Old Wen was hunched and quiet, with eyes that saw too much and a limp that made his walking manner uneven. Most of the children avoided him but Yi Rong knocked on his door without hesitation.
He squinted at her, taking in her thin frame and pale face.
"You're the one who nearly died last week," he said bluntly.
"I heard you know about herbs," she replied, her voice steady.
"I know a bit."
"I want to learn."
He chuckled, "You? A little thing like you?"
"I won't be little forever," she said then added, "Please."
He studied her for a moment then stepped aside,"Don't expect me to explain things twice."
Old Wen became her excuse.
To the villagers, Yi Rong was a curious girl who had taken a sudden interest in medicine after her brush with death. It made sense near-death experiences changed people.
So no one questioned it when she began visiting Old Wen regularly. No one looked too closely when she started drying herbs in the sun or when she mumbled measurements to herself by the stream.

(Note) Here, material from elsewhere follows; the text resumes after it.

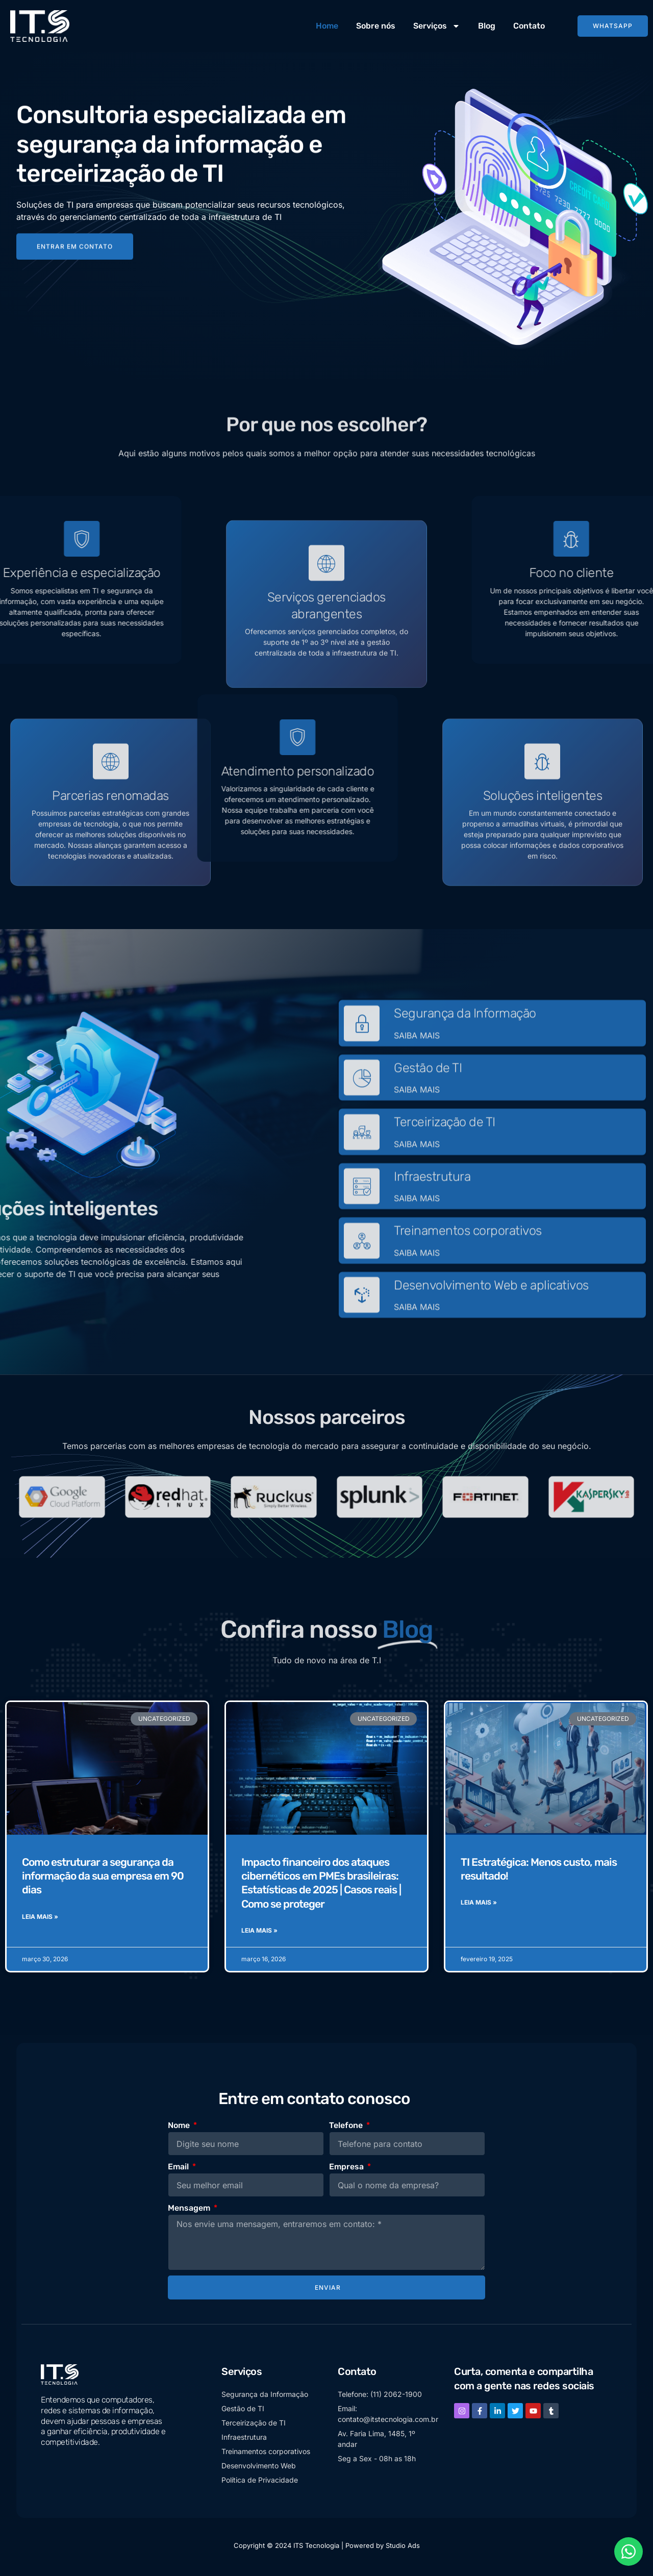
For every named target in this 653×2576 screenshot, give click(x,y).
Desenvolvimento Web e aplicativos (491, 1329)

But behind closed doors, she studied with the intensity of someone reclaiming what was already hers.
Old Wen would mutter about red root and chrysanthemum tea, and Yi Rong would nod along while silently comparing his knowledge to her own.
Some of his methods were outdated others were brilliant in their simplicity.
But it didn't matter he offered her the perfect cover.
When she made herbal ointments that worked better than expected, she credited Old Wen. When she helped stop a toddler's cough with a brew of mulberry and honey, people praised the old man's guidance.
She smiled, bowed politely, and remained quiet.
The truth was her burden to carry.
Ruolan noticed the change in her daughter the sharper focus, the longer walks, the quiet way she studied others when they spoke but she said nothing, Zeyu watched his wife with worried expression and look at their daughter with proud look.
At night, she sat near the window with her knees pulled to her chest, watching the moon rise over the hills. In those moments, the weight of two lives pressed down on her shoulders.
In her past life, she had chased progress, control, recognition. It had ended in tragedy.
Here, she would move slower.
She would use her knowledge, not for status, but for safety.
For family.
One step at a time.
And though her true identity remained a secret, she began quietly to change the course of her new life.
Not with grand gestures.
But with boiled roots. With timely advice. With herbs traded for eggs and favors returned in silence.
And that, she knew, was how you built something that lasted.